• **The task**: From the records below, transcribe only the lines running from the one with "Image resolution: width=1568 pixels, height=696" through the one with "Click the test_space". Keep both of those end lines.

• **Data**:

*** Begin section ***

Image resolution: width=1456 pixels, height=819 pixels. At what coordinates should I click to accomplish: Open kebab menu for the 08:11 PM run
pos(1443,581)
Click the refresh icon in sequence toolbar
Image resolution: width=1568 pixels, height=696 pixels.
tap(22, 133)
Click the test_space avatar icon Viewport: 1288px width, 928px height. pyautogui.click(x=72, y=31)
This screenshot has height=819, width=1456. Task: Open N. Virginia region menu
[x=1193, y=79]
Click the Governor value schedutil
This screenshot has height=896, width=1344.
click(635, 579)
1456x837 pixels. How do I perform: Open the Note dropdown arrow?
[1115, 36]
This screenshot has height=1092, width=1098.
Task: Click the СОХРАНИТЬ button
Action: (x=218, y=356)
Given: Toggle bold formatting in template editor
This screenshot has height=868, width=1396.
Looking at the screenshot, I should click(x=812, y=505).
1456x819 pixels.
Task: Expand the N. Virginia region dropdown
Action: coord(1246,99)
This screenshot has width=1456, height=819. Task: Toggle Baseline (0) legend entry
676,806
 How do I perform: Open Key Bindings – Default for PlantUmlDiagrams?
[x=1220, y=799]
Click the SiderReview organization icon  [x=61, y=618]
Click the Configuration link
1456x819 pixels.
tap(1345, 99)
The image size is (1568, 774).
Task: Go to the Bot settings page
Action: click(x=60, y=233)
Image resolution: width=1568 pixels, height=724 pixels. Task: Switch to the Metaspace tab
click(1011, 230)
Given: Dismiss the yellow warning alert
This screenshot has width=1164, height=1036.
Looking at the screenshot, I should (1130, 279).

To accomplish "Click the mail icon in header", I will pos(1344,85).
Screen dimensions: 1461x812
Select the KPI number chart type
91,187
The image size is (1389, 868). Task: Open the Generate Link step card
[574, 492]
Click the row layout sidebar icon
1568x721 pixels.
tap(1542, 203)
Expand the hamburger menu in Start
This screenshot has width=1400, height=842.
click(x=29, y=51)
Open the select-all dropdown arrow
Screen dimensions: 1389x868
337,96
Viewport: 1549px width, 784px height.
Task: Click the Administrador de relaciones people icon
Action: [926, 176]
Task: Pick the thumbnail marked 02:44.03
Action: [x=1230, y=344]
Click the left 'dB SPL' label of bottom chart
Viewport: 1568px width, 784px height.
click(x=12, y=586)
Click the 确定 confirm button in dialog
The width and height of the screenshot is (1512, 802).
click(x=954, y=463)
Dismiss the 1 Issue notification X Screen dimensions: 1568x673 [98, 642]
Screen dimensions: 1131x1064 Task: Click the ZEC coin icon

*** End section ***

• **Task response**:
Image resolution: width=1568 pixels, height=696 pixels.
tap(22, 133)
Click the test_space avatar icon Viewport: 1288px width, 928px height. pyautogui.click(x=72, y=31)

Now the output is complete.